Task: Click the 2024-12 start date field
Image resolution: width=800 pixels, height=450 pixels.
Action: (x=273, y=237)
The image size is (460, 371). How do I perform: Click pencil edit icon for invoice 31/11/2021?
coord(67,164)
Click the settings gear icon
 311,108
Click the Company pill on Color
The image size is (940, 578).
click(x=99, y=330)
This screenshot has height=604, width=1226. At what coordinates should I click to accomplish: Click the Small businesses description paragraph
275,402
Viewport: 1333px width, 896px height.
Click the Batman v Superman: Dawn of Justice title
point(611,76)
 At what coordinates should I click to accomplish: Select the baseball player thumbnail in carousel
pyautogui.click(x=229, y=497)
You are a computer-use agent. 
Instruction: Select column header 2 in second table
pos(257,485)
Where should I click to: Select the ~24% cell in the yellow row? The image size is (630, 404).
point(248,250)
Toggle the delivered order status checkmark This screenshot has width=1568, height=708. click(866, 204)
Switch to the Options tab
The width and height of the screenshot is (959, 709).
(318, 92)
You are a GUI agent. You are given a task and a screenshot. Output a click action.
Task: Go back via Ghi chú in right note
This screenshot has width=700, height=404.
·····
• **Task prompt**
Reproduce the data in its entirety. Keep every character unchanged.

• **Output**
Task: Click the 2024-12 start date field
Image resolution: width=800 pixels, height=450 pixels.
Action: (x=273, y=237)
The image size is (460, 371). How do I perform: Click pencil edit icon for invoice 31/11/2021?
coord(67,164)
Click the settings gear icon
 311,108
Click the Company pill on Color
The image size is (940, 578).
click(x=99, y=330)
This screenshot has height=604, width=1226. At what coordinates should I click to accomplish: Click the Small businesses description paragraph
275,402
Viewport: 1333px width, 896px height.
Click the Batman v Superman: Dawn of Justice title
point(611,76)
 At what coordinates should I click to accomplish: Select the baseball player thumbnail in carousel
pyautogui.click(x=229, y=497)
You are a computer-use agent. 
Instruction: Select column header 2 in second table
pos(257,485)
Where should I click to: Select the ~24% cell in the yellow row? The image size is (630, 404).
point(248,250)
Toggle the delivered order status checkmark This screenshot has width=1568, height=708. click(866, 204)
Switch to the Options tab
The width and height of the screenshot is (959, 709).
(318, 92)
You are a GUI agent. You are given a task and a screenshot. Output a click action.
Task: Go back via Ghi chú in right note
This screenshot has width=700, height=404.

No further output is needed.